1 心不全の適切な治療
心不全の適切な治療においては,①ガイドラインに準じた治療,②導入しやすいものから加える(足し算),③副作用を考慮して減らす(引き算),を考える。利尿薬は,ループ利尿薬,サイアザイド系利尿薬,スピロノラクトン,バソプレシンV2-受容体拮抗薬を組み合わせる。
超高齢者の心房細動への抗凝固療法においては,出血すると止まりにくくなる副作用があるため,転倒などを回避しながら治療を継続することが課題である。
2 チーム医療
病院と違い,在宅では職種間での疾患に対する知識の差が,患者のとらえ方に相違を生じさせる。
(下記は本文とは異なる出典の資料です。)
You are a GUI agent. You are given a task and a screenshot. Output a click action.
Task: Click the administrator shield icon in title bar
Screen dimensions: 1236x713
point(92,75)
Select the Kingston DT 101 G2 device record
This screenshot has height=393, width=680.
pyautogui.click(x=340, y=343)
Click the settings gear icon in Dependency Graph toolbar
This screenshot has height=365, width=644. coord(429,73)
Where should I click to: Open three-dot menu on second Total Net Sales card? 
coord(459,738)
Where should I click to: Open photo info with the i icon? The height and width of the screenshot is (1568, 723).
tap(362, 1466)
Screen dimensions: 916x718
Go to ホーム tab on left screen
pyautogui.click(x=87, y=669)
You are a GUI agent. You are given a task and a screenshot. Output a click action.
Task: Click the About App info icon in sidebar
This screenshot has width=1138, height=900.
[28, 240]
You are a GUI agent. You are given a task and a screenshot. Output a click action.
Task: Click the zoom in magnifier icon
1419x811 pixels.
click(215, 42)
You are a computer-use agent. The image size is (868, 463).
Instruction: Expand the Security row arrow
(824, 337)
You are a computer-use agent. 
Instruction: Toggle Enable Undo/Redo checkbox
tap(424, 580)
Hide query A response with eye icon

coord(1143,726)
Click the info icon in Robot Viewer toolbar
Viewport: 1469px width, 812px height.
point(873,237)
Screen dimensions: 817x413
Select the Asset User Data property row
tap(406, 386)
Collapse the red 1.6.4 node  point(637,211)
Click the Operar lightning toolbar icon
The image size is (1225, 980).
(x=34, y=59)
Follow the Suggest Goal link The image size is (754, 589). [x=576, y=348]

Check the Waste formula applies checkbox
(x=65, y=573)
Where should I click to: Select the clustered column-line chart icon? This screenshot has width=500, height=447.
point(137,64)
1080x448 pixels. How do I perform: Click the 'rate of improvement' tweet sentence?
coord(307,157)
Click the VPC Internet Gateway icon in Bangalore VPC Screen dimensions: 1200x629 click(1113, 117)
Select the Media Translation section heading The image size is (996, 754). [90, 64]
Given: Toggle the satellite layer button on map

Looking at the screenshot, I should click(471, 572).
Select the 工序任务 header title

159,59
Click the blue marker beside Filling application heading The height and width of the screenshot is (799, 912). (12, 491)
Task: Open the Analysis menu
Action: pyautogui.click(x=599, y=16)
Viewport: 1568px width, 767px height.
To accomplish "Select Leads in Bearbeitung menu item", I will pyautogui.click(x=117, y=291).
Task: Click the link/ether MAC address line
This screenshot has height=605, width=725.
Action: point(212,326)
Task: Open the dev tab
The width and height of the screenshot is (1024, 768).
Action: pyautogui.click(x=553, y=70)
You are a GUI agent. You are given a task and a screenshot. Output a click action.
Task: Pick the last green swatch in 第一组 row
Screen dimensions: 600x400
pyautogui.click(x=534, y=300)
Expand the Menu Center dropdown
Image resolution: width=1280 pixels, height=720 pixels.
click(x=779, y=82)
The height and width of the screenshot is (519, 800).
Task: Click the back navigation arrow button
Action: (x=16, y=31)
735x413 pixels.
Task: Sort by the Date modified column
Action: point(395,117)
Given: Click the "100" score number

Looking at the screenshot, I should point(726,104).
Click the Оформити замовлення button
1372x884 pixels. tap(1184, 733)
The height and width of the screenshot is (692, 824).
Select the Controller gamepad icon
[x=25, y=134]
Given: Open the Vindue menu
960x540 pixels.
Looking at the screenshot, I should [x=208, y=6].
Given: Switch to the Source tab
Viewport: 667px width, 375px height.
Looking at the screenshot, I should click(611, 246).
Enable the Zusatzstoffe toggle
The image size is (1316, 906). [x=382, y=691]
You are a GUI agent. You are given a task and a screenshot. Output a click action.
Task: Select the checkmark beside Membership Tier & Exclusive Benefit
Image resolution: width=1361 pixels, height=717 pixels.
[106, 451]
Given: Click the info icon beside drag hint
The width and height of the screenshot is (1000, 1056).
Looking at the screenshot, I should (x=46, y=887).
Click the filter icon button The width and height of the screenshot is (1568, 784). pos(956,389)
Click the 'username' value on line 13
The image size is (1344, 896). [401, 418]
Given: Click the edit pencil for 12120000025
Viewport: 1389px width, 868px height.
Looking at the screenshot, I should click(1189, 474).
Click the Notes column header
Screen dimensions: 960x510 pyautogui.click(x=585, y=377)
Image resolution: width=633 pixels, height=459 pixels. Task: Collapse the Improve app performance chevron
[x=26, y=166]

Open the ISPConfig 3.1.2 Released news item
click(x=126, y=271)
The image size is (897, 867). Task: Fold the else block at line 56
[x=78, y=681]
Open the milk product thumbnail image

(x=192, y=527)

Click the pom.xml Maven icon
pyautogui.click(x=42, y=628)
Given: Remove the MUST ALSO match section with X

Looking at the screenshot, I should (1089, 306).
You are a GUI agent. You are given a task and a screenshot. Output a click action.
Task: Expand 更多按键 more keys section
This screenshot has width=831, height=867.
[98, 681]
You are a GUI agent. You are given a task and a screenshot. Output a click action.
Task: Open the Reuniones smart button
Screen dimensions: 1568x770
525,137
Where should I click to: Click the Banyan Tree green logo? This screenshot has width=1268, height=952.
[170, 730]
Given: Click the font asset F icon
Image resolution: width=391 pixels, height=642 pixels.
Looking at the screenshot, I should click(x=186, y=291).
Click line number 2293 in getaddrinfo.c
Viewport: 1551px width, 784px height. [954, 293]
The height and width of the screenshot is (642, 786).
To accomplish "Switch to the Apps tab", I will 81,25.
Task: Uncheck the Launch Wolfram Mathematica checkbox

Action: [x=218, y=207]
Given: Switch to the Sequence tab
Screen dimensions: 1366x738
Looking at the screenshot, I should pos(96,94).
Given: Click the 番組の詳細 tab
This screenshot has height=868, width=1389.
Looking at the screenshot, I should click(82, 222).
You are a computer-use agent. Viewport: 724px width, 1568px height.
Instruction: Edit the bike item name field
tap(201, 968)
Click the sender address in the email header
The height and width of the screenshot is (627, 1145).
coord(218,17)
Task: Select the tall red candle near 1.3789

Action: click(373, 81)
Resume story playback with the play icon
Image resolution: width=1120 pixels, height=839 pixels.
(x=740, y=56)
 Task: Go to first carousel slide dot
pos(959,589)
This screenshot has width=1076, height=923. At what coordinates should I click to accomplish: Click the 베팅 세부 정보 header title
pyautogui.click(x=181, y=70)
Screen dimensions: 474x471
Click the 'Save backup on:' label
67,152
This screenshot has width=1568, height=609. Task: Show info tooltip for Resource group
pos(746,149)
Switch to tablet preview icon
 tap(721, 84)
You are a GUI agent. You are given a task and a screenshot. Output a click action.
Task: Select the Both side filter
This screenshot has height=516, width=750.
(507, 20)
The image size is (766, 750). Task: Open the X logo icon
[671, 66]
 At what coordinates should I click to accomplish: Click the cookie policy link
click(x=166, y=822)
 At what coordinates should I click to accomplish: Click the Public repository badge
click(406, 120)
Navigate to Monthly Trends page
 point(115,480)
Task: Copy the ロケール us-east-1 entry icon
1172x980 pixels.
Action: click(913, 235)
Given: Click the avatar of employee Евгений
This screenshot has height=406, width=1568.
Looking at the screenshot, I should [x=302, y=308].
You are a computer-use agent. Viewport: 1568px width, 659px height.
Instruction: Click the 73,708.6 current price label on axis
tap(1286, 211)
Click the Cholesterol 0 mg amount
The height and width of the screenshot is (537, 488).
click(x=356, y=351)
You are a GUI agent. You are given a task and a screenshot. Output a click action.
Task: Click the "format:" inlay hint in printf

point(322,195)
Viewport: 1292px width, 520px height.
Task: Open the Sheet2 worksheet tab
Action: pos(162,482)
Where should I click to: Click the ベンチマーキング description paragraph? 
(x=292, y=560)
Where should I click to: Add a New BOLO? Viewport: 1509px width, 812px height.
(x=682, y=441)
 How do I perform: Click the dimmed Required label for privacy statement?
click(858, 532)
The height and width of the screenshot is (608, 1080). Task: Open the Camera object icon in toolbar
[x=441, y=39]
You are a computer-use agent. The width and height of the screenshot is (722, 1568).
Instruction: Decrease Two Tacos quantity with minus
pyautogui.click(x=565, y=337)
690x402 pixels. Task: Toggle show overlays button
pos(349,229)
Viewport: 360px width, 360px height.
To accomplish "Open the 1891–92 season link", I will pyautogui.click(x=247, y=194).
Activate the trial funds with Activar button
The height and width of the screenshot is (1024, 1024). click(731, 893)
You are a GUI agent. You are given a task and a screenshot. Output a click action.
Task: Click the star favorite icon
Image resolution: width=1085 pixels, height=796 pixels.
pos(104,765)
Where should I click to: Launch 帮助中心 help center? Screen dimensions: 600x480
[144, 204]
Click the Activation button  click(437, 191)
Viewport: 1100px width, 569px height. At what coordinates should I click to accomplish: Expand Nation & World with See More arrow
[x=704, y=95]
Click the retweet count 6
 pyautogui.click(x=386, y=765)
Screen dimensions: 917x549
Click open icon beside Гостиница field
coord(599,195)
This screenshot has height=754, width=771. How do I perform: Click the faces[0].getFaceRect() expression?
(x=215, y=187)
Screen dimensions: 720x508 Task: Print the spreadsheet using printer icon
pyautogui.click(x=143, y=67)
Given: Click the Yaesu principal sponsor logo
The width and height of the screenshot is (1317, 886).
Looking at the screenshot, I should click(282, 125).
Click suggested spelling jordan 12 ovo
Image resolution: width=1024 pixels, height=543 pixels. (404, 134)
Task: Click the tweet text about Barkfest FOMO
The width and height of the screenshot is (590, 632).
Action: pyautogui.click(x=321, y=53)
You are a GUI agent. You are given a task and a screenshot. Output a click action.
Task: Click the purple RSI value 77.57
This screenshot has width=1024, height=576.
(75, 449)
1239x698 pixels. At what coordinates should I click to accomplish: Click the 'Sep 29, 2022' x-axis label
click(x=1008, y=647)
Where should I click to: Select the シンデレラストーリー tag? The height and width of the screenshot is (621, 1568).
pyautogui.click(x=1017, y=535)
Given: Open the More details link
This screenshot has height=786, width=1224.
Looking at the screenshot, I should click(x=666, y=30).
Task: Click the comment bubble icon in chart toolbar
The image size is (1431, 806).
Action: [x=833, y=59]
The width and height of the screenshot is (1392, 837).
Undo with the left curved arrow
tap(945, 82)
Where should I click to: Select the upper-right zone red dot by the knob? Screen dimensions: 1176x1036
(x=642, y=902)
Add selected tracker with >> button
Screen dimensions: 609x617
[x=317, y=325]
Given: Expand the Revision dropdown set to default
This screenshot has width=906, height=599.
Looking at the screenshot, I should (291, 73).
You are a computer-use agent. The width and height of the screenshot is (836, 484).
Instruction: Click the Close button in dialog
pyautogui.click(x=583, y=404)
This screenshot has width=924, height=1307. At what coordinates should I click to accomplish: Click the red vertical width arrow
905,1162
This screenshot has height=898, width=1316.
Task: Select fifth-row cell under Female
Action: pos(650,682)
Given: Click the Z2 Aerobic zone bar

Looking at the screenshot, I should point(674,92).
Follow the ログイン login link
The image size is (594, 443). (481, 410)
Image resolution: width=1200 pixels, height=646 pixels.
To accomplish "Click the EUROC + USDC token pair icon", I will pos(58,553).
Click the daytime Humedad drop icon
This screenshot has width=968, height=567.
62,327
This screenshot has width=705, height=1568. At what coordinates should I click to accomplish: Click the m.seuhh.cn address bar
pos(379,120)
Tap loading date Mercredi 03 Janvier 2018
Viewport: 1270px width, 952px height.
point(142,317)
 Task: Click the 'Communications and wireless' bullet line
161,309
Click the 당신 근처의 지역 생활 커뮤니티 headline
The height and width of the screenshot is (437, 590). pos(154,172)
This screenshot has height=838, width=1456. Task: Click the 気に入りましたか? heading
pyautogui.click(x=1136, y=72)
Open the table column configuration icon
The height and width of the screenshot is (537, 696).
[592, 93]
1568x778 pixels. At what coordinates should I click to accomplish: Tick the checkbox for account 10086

より早期に心不全増悪を発見するために,①心不全増悪時における症状の出かた,②至適体重の設定,③至適BNP/NT-proBNP値は,非専門で構成されるチームにとって簡便な指標となる。また,地域での非専門の医療介護職のスタッフは,循環器疾患に対して不安を抱いている。高齢心不全患者の多くは併存疾患も多く,心不全以外の再入院も多い。これからの心不全の在宅管理においては,遠隔医療のさらなる社会実装が望まれる。
3 家族ケア
在宅医療においては,介護負担の増大が在宅療養の切れ目でもある。患者だけではなく介護者にも同様に目を向ける必要がある。介護負担を軽減するためには,多施設・多職種間で情報共有を行いながら,①患者の症状緩和,②介護者自身の問題解決,③傾聴,④マンパワーの強化,⑤予後通知,⑥レスパイトの検討,⑦介護負担スコアの活用,が重要である。
4 意思決定支援
意思決定支援には,十分な情報を得て,個人の価値観に一致した決定をすることである。このため,わかりやすい情報の提示が重要である。患者にとって最善のケアは何かを大切にし,家族や関わる医療介護職によって,人生の物語を考えながら合意形成に至る過程を大切にして,ぎりぎりまで調整する努力を行う。
5 症状緩和
心不全患者は様々な症状を呈する。最も一般的な呼吸困難感に対しては,①質と量,②治療可能な原因の存在,③低酸素状態である呼吸不全,④不安,に留意する。
また呼吸困難感に対する非薬物療法と薬物療法を考慮し,その上で症状緩和が困難な場合は鎮静を考える。あらゆる積極的な治療の選択肢を検討した上で,①苦痛の抵抗性,②生命予後,③患者の希望,を考えて鎮静手段を検討する。